What to do: Scan the data for "Central" and copy the lines it appears in.

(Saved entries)
◇ ◇ ◇ ◇

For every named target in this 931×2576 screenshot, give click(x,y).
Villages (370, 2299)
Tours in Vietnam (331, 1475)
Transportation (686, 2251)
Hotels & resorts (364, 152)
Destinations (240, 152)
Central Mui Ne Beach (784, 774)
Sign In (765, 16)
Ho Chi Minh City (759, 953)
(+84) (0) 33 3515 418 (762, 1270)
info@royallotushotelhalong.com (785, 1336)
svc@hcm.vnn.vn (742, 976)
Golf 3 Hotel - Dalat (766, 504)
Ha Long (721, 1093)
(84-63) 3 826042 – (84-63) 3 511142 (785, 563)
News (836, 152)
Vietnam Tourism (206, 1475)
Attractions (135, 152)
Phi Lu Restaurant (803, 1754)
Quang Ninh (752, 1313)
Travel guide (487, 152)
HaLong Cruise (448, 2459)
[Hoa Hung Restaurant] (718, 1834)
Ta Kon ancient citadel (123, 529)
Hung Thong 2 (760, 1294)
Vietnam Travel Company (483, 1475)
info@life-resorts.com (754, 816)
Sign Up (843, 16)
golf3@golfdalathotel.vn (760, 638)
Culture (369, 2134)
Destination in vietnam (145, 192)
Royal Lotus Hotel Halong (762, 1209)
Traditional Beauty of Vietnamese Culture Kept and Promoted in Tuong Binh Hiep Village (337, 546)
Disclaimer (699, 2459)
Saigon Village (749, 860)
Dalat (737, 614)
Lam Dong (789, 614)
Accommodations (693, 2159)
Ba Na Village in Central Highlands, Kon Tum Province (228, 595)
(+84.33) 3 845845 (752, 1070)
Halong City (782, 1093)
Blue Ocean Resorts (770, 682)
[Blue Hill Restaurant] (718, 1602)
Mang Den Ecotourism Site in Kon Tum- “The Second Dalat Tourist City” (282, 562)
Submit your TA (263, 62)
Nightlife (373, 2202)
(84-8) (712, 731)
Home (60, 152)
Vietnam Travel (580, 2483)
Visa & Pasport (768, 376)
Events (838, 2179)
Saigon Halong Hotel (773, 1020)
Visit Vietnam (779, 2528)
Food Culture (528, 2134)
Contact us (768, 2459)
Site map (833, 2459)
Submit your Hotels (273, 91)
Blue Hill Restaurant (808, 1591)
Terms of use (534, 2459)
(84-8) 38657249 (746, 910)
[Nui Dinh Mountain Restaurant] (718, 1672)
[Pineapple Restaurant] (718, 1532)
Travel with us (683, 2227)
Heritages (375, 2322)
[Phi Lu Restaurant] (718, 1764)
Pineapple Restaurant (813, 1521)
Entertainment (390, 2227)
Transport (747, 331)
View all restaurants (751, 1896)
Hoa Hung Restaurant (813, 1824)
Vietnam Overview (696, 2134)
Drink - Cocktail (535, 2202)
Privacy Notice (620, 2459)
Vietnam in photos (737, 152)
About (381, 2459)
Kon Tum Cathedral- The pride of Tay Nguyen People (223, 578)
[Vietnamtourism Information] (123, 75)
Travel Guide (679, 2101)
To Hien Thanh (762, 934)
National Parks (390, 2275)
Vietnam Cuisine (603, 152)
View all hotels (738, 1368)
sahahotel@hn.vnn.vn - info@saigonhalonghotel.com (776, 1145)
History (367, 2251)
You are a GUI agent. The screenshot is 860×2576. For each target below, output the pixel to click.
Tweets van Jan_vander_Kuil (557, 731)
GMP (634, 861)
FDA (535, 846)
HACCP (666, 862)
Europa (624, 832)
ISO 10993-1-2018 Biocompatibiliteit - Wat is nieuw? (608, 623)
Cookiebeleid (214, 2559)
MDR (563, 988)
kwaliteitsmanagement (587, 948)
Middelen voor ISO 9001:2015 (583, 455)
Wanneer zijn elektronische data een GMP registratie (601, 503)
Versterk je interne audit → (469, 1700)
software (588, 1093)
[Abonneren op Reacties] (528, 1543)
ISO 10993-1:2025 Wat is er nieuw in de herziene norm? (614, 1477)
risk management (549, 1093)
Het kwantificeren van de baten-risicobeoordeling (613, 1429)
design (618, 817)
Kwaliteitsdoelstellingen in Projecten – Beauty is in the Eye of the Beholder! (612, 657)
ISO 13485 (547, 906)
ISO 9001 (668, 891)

◇ ◇ ◇ ◇

Output for this task:
Central Mui Ne Beach (784, 774)
Ba Na Village in Central Highlands, Kon Tum Province (228, 595)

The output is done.